◆ 本文 ◆
---+---

尾根筋を登っていくと大きな石の重なりが見えてきます
古墳、石室です 平たく加工した巨石 花崗岩だそうです
築いた時の盛り土は流されて石室が露出し、このようにして残って
います。
古墳探索のコース: 約4時間(上の写真地図をご覧ください)
駐車場を出発 ー> 不動堂・行者堂 ー> 尾根に入り(その間、幾つ
かの古墳を見て、解説を聞く) ー> 天山(展望を楽しむ)昼食 ->
下山の尾根で(更に古墳、解説をいただく)。 天山の麓から尾根伝
いに山をぐるりと回り、再び不動堂・行者堂に戻りー> びわ湖学園
ー> 出発点の駐車場に帰りました。
見晴らしのいい岩場で昼食です
では古墳探索に出発です
古墳群へは、天山への登山道から一旦離れます。そして行者堂や
不動堂のある谷に出ます。
古墳群への登山口は天山と同じです
歩き始めて100m位で右に 標識はありません
不動堂 行者堂
TOPの写真のような古墳が尾根筋に現れます
この天山には30基ほどの古墳があるそうです。6世紀から7世紀
にかけてのお墓です。その墓は全てが家族墳(家族の古墳)との
事です。つまり先祖代々とは言わないまでも2,3人はその墓に埋
葬されたそうです。
古墳(お墓)は誰の?: 権力者、有力者
家族の2,3人が続いてとは言っても時は古墳時代、もう既に権力者、
有力者が存在する時代です。平民ではなくてその地の有力者(官僚)
のお墓と考えられます。棺は木製です(石室の中には石棺はみ見当
たらないことからも)。
石棺の場合は古墳の規模も大きく相当上位の権力者です。 また古墳
の形は長方形が特徴で、渡来系(四角のドーム型)ではなく畿内系の
お墓だそうです。
野洲市の進藤研究員さんの説明に、石室の中をのぞき込む参加者
以下も古墳だと思います
顕著な古墳のところ、3箇所で丁寧な解説がありました。しかし道中
で、その一つひとつは説明員に確認はできません。そこで後日再度
歩いて見てきました。決めては平たい大きな石があること、との事で
したので。

---+---

◆ 表示データ ◆

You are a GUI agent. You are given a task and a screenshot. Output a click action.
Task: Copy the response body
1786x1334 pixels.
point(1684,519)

---+---

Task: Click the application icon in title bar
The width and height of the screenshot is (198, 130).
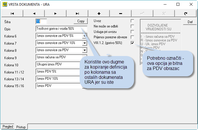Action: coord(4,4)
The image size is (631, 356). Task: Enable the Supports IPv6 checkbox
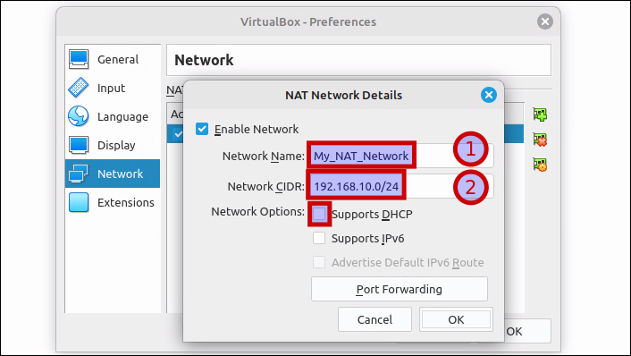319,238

---+---

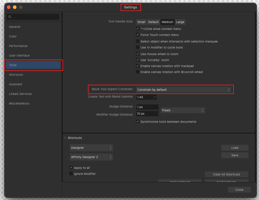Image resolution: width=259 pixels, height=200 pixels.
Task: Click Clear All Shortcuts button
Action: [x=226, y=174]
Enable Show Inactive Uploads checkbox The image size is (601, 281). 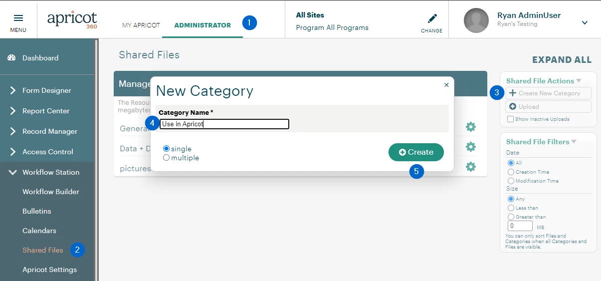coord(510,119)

---+---

◆ 課題 ◆
次の(a)〜(c)が本文と一致するかを「はい」か「いいえ」で判定し、それぞれ根拠となる本文の語句を正確に引用してください。
(a) 天山には30基ほどの古墳があるとされている。
(b) 古墳の棺は石で作られている。
(c) 古墳の形は渡来系のお墓の特徴を示している。

◆ 解答 ◆
(a) はい。「この天山には30基ほどの古墳があるそうです」
(b) いいえ。「棺は木製です」
(c) いいえ。「渡来系(四角のドーム型)ではなく畿内系の」